XXIV

Le lendemain, je descendis de bon matin, dans l’espoir de rencontrer Edith seule ; mais je fus déçu dans mon espérance. Ne la trouvant pas dans la maison, je la cherchai dans le jardin ; elle n’y était pas davantage. Au cours de mes pérégrinations, je visitai la chambre souterraine et m’y reposai un instant. Sur la table se trouvaient quelques revues et quelques journaux ; il me vint à l’esprit que le docteur Leete serait curieux de parcourir un journal de Boston de l’an 1887, et j’en emportai un.

Je rencontrai Edith à déjeuner. Elle rougit en m’apercevant, mais semblait être entièrement maîtresse d’elle-même. Le docteur s’amusa beaucoup à lire le journal que je lui avais apporté ; comme dans toutes les autres feuilles de cette époque, il y était beaucoup question de grèves, de désordres ouvriers, de boycottage, de programmes, de menaces anarchiques, etc.

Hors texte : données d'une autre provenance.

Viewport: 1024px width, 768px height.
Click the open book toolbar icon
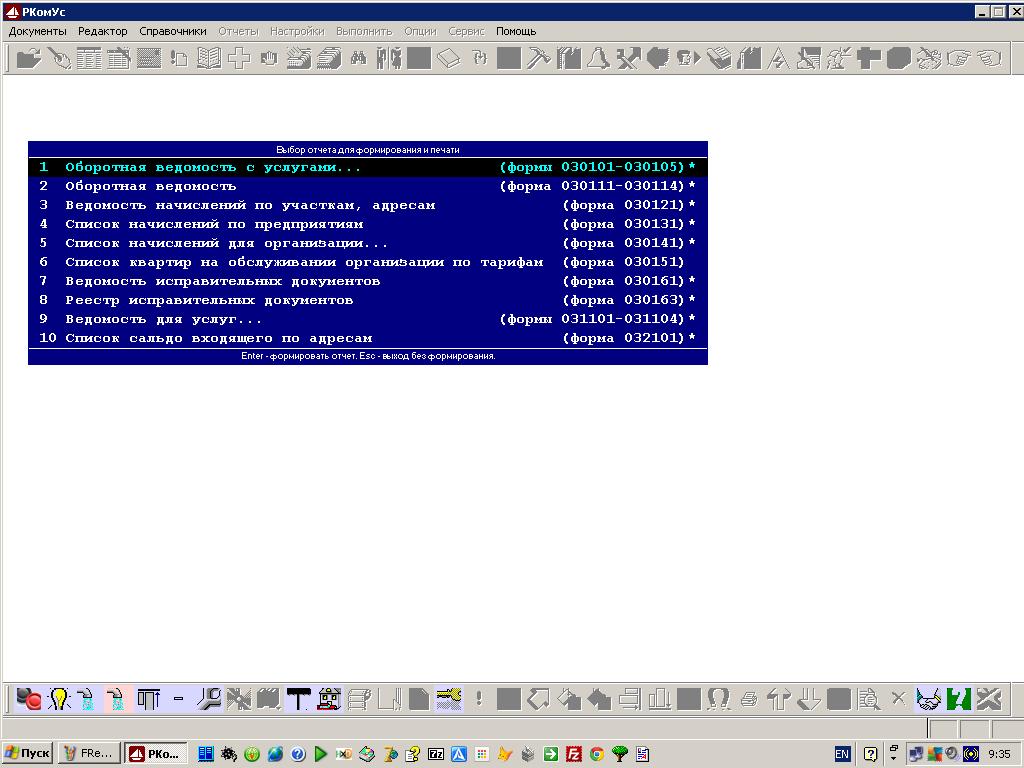[x=208, y=59]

– À propos, dis-je au docteur, qui venait de lire à haute voix quelques-uns de ces passages, quelle part les adeptes du drapeau rouge ont-ils prise à l’établissement du nouvel ordre de choses ? Je me souviens qu’aux dernières nouvelles ils faisaient beaucoup de tapage.

– Ils n’ont rien fait que tâcher d’en empêcher l’établissement, répliqua le docteur ; ils s’acquittèrent très bien de cette tâche, tant qu’ils durèrent, car leurs discours inspiraient tant de dégoût, que les meilleurs projets de réforme sociale ne trouvaient plus d’auditeurs. Une des manœuvres les plus habiles de la réaction fut de subventionner ces gens-là.

– Les subventionner ? demandai-je non sans étonnement.

– Certainement, répliqua le docteur. Aujourd’hui, aucun historien sérieux ne met en doute qu’ils ne fussent payés par les détenteurs des grands monopoles, pour agiter le drapeau rouge, pour parler de pillage et d’incendie, le tout afin d’alarmer les timides et d’empêcher toute réforme sérieuse. Ce qui m’étonne le plus, c’est que vous soyez tombés dans le piège si naïvement.

– Quelles raisons avez-vous de supposer que le parti rouge recevait des subsides ? demandai-je.

– Simplement parce qu’ils doivent s’être aperçus que pour un ami, ils faisaient, par leur politique, mille ennemis des réformes sociales. Supposer qu’ils n’étaient pas payés pour cela, serait les taxer d’une folie inconcevable. Aux États-Unis, moins que dans tout autre pays, aucun parti ne pouvait espérer arriver à ses fins avant de gagner à ses idées la majorité de la nation, ainsi que le fit le parti national.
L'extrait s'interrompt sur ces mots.